◆ GOAL OF THE EXERCISE ◆
Count the lines in the rows below that contain the string "resolution", treating uppercase and lowercase as different, and reply with only the number.

- - - -

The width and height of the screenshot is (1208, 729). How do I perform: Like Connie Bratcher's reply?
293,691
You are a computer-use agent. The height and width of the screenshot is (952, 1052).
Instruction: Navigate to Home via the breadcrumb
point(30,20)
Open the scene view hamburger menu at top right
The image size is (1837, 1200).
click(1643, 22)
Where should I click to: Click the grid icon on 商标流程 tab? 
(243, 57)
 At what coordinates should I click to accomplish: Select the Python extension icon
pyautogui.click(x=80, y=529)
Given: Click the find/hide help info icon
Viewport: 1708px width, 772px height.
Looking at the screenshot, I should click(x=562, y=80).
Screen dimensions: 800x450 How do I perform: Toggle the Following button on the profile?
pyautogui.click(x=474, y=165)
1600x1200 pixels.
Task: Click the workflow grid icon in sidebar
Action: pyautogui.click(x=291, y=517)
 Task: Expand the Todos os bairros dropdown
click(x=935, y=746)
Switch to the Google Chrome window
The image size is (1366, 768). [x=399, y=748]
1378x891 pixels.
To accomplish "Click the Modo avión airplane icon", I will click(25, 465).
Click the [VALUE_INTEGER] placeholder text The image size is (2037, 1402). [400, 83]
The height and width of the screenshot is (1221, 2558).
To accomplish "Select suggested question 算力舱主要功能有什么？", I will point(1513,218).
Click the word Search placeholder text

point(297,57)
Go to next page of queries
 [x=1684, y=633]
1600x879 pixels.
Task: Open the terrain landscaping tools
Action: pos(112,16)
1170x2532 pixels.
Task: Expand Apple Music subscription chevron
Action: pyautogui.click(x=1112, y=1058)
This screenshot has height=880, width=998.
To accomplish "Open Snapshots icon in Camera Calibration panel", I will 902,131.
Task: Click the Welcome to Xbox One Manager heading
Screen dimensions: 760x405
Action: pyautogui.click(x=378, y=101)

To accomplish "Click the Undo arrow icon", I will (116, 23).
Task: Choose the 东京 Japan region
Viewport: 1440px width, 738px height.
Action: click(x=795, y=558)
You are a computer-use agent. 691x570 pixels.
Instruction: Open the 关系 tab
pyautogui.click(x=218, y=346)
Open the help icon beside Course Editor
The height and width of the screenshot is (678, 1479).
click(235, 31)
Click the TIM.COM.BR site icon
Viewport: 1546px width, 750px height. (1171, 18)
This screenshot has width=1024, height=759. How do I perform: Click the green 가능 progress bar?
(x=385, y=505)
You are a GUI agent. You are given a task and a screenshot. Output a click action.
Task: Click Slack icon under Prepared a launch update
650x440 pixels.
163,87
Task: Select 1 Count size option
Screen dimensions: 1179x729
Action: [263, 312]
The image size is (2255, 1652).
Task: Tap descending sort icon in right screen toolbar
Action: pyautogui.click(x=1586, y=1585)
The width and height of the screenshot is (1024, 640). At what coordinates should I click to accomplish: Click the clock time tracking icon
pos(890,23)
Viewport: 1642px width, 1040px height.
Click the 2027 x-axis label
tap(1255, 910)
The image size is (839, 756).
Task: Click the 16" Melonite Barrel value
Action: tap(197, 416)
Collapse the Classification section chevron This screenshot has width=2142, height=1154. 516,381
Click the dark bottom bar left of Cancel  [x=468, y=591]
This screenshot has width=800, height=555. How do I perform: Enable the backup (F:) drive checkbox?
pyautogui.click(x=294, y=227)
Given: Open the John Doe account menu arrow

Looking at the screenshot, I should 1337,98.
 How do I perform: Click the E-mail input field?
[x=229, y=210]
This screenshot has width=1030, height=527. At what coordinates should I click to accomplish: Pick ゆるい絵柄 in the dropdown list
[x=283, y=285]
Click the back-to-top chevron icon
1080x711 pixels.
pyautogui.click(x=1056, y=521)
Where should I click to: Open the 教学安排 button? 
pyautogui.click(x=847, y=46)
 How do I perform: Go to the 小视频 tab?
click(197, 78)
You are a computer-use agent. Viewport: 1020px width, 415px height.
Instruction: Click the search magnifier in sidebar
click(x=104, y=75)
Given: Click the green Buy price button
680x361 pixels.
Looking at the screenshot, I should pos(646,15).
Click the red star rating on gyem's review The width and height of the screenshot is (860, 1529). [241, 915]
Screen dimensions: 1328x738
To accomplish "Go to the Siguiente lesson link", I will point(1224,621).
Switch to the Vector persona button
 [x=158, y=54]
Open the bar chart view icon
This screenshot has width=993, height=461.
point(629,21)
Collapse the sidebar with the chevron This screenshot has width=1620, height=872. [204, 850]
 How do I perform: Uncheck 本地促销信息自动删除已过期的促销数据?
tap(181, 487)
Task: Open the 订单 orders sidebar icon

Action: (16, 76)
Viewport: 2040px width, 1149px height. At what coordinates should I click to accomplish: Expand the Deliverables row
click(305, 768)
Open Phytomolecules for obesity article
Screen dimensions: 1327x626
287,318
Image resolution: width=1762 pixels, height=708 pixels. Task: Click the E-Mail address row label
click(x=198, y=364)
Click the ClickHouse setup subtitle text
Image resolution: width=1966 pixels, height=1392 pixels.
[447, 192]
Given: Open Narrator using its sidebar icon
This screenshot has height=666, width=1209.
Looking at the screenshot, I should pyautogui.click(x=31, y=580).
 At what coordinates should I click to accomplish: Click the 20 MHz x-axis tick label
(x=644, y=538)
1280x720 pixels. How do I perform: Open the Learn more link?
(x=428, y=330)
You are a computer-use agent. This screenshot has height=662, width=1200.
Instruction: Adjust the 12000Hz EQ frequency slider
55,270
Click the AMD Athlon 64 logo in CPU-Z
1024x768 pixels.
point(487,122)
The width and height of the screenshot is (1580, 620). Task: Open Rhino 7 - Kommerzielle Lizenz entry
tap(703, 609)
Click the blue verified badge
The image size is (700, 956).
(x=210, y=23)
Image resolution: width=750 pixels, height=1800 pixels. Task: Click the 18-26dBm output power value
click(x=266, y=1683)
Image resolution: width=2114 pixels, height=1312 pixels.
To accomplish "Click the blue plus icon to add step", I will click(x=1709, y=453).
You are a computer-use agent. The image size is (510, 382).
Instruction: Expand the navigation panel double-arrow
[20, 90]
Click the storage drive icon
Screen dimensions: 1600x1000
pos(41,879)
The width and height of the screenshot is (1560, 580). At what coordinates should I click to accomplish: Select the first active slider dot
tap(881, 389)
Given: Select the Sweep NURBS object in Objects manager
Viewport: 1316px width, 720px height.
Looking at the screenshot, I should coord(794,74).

- - - -

◆ FULL RESPONSE ◆
4